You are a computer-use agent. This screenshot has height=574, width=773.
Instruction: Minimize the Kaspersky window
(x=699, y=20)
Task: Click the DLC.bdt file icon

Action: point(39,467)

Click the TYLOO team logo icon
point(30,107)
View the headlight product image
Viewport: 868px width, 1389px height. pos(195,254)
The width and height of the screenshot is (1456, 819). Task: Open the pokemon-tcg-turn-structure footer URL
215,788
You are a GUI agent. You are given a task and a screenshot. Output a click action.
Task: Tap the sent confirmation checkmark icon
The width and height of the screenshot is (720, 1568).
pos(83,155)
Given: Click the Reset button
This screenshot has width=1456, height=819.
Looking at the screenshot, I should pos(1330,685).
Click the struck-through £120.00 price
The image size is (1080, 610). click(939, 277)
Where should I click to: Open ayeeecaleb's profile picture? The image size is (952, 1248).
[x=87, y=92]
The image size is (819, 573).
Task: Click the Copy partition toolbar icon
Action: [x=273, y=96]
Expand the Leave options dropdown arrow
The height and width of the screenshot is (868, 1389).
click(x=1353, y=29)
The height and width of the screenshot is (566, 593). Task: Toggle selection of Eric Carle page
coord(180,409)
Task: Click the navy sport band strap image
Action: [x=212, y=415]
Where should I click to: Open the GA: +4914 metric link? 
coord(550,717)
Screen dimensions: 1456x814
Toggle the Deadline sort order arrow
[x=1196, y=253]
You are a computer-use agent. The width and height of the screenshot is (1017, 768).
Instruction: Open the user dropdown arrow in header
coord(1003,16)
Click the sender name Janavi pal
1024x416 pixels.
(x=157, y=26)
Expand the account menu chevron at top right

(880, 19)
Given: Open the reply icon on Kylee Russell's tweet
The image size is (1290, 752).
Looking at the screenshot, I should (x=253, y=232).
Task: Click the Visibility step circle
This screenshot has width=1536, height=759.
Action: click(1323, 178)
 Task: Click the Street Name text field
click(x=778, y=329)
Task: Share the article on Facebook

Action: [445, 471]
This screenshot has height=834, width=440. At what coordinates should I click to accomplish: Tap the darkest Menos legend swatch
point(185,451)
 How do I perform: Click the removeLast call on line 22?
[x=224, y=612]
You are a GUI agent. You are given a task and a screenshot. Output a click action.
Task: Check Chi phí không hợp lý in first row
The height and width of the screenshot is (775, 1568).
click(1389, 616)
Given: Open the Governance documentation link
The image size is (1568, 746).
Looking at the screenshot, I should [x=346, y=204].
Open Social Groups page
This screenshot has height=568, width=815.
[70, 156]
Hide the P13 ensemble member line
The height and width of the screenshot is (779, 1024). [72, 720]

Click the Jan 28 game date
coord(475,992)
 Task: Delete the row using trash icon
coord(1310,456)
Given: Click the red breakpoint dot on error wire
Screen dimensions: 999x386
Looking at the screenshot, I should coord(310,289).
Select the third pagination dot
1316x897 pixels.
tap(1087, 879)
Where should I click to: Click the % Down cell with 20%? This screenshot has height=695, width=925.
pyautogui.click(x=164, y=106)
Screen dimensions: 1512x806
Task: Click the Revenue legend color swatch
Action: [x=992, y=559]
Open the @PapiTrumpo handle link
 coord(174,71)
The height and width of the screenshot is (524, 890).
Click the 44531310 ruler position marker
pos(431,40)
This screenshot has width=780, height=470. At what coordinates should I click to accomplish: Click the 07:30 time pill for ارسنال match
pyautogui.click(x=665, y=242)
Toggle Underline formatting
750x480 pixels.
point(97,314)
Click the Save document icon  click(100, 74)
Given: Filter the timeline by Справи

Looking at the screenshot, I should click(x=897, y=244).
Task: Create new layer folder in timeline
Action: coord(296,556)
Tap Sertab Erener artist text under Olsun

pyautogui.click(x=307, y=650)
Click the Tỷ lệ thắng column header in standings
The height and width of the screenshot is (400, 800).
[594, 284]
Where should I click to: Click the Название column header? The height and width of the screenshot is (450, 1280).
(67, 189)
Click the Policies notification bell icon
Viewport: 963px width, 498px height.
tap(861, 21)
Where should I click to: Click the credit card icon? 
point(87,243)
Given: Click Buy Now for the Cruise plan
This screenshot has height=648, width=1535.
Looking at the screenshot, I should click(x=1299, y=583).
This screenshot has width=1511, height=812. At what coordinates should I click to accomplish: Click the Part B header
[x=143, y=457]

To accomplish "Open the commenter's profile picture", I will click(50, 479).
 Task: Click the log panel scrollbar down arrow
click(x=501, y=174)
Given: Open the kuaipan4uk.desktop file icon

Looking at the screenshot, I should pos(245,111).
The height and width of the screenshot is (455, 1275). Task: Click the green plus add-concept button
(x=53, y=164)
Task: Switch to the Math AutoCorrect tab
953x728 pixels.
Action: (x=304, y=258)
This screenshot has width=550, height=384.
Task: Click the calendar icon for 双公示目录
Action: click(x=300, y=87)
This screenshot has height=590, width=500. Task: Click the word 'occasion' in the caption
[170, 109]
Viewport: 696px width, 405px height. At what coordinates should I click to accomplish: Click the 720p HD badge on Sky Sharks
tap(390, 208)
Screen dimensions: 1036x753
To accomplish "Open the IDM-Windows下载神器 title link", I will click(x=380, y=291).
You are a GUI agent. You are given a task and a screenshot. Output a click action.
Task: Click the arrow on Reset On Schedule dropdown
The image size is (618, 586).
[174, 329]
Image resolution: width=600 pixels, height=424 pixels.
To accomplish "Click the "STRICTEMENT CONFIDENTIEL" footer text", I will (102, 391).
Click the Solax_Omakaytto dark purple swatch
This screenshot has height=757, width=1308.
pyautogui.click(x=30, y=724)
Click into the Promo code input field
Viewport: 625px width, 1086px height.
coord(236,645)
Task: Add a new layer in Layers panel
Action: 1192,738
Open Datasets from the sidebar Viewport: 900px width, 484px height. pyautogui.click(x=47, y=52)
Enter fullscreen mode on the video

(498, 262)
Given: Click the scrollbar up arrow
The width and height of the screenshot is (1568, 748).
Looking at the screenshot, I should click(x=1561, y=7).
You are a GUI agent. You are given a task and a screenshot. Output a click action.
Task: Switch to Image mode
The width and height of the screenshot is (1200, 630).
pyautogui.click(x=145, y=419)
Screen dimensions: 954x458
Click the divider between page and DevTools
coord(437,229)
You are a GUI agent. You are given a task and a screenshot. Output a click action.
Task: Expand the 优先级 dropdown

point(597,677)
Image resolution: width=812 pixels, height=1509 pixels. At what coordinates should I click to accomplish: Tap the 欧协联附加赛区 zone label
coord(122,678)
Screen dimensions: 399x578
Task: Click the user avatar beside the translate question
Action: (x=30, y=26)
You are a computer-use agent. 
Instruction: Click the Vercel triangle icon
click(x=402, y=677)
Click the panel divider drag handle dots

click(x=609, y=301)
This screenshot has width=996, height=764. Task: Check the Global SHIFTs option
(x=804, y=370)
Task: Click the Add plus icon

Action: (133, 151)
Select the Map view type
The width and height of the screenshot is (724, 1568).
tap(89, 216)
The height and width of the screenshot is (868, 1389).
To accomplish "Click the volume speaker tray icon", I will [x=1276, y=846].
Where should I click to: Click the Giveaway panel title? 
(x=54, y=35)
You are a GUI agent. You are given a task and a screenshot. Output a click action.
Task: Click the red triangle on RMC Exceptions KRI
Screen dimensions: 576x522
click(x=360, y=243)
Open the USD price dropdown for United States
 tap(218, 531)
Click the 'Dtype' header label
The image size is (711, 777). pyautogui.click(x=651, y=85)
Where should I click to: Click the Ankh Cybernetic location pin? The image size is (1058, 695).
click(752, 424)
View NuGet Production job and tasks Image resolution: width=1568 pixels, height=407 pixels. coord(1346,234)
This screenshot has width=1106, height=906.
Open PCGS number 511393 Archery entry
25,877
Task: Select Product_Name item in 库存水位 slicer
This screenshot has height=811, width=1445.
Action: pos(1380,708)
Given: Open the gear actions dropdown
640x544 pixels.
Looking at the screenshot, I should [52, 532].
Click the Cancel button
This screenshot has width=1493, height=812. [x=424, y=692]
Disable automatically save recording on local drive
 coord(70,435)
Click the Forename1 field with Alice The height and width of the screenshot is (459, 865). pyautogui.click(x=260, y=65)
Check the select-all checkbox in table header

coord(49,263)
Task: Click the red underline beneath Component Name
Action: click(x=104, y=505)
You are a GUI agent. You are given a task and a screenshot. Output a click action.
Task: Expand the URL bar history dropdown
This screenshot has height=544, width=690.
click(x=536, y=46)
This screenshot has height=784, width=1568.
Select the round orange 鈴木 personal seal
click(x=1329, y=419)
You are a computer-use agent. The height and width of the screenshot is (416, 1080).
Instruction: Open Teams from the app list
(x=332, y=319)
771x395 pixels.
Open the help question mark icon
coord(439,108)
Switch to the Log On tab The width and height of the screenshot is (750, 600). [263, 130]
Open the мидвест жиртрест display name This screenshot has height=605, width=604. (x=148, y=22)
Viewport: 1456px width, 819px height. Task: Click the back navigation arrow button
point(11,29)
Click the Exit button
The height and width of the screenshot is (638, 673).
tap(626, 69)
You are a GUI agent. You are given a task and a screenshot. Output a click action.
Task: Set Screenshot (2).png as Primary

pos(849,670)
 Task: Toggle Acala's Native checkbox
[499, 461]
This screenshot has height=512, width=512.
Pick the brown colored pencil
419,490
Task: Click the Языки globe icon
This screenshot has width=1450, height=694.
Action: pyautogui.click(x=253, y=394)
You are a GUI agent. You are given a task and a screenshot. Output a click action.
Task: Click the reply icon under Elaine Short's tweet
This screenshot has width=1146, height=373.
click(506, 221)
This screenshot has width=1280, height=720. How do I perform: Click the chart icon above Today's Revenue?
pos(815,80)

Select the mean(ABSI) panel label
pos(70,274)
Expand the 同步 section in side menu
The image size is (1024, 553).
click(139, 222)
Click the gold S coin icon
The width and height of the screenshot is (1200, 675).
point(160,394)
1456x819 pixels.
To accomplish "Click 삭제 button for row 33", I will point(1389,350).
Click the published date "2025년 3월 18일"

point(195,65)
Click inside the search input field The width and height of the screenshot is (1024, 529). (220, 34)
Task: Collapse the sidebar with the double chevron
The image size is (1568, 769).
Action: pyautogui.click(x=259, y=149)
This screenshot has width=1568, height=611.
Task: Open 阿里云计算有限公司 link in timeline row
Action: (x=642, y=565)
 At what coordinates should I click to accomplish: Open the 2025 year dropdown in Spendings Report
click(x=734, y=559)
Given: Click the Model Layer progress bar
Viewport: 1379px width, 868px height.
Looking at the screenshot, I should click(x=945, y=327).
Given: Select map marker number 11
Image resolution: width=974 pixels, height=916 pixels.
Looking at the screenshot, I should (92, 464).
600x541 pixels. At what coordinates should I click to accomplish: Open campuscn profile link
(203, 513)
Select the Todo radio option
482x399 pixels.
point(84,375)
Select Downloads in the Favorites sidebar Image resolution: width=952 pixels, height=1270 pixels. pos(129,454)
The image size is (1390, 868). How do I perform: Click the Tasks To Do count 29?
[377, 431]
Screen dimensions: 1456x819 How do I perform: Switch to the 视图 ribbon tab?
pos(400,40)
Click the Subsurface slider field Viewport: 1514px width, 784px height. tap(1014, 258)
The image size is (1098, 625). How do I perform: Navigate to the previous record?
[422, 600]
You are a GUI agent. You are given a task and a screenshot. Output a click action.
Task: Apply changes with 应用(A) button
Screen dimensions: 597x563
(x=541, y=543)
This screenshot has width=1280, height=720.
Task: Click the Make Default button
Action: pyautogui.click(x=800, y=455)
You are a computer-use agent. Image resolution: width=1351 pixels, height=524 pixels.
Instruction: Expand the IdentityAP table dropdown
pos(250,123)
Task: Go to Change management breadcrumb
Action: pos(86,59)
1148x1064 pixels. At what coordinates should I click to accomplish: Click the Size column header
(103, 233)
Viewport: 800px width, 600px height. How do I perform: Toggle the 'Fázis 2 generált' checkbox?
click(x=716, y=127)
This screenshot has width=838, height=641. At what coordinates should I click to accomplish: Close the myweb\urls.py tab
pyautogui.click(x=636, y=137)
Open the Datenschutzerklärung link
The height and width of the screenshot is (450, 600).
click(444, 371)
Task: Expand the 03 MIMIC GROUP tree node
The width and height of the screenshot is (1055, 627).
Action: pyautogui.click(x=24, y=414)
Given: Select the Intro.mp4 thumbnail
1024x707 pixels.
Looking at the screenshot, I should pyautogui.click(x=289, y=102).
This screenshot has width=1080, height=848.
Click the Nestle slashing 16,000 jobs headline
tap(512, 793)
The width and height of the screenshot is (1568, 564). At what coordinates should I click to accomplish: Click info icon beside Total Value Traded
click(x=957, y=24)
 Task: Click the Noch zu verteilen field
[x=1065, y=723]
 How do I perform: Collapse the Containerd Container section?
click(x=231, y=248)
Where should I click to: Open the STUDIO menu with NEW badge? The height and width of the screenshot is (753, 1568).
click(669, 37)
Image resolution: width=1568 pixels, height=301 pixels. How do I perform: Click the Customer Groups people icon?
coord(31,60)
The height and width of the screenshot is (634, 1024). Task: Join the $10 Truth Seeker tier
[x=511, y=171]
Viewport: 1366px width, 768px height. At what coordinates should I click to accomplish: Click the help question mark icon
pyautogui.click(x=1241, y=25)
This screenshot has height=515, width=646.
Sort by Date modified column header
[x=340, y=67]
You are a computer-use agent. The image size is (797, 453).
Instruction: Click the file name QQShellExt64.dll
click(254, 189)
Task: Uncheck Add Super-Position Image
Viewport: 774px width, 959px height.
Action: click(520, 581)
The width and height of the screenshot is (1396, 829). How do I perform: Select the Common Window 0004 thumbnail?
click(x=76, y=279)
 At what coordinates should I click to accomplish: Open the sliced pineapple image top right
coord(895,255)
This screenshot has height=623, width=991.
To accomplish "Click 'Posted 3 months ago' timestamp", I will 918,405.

Problem statement
Duplicate the entries starting with the line that contains "This screenshot has width=838, height=641." and going on through the line that contains "coord(31,60)".

Expected output
This screenshot has width=838, height=641. At what coordinates should I click to accomplish: Close the myweb\urls.py tab
pyautogui.click(x=636, y=137)
Open the Datenschutzerklärung link
The height and width of the screenshot is (450, 600).
click(444, 371)
Task: Expand the 03 MIMIC GROUP tree node
The width and height of the screenshot is (1055, 627).
Action: pyautogui.click(x=24, y=414)
Given: Select the Intro.mp4 thumbnail
1024x707 pixels.
Looking at the screenshot, I should pyautogui.click(x=289, y=102).
This screenshot has width=1080, height=848.
Click the Nestle slashing 16,000 jobs headline
tap(512, 793)
The width and height of the screenshot is (1568, 564). At what coordinates should I click to accomplish: Click info icon beside Total Value Traded
click(x=957, y=24)
 Task: Click the Noch zu verteilen field
[x=1065, y=723]
 How do I perform: Collapse the Containerd Container section?
click(x=231, y=248)
Where should I click to: Open the STUDIO menu with NEW badge? The height and width of the screenshot is (753, 1568).
click(669, 37)
Image resolution: width=1568 pixels, height=301 pixels. How do I perform: Click the Customer Groups people icon?
coord(31,60)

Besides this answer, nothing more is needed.